Task item » The entries below contain a stretch that opens with the line containing "Image resolution: width=272, height=2576." and closes with the line containing "Anfahrt (132, 2270)"; set down that stretch exactly, both ends included, and nothing else.

*** Block opens ***

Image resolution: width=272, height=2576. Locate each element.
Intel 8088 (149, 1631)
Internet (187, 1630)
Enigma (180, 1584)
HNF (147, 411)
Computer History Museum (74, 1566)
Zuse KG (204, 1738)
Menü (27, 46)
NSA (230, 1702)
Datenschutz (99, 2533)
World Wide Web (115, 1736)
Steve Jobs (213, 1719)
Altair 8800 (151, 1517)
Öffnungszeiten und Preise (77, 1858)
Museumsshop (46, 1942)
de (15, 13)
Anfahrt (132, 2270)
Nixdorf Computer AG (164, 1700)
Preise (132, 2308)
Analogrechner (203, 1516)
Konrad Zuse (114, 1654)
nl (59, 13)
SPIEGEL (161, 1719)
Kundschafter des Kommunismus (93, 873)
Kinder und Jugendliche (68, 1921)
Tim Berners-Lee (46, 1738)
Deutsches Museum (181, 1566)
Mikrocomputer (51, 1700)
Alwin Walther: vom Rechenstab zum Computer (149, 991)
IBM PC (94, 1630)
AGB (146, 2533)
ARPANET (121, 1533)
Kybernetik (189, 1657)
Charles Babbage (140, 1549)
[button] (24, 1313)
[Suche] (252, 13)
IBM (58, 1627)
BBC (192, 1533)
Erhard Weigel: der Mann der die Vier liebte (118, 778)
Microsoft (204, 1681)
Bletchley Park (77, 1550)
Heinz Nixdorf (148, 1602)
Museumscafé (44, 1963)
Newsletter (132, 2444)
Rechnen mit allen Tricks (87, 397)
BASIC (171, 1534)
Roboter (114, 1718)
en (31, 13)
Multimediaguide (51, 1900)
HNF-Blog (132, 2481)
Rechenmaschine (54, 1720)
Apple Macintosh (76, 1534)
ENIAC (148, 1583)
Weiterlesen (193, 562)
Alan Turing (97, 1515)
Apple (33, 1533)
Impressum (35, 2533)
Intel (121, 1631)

*** Block closes ***
*** Block opens ***

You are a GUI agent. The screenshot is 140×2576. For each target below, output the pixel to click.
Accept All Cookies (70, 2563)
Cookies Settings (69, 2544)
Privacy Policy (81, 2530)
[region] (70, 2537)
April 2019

*** Block closes ***

Solution below »
Image resolution: width=272, height=2576. Locate each element.
Intel 8088 (149, 1631)
Internet (187, 1630)
Enigma (180, 1584)
HNF (147, 411)
Computer History Museum (74, 1566)
Zuse KG (204, 1738)
Menü (27, 46)
NSA (230, 1702)
Datenschutz (99, 2533)
World Wide Web (115, 1736)
Steve Jobs (213, 1719)
Altair 8800 (151, 1517)
Öffnungszeiten und Preise (77, 1858)
Museumsshop (46, 1942)
de (15, 13)
Anfahrt (132, 2270)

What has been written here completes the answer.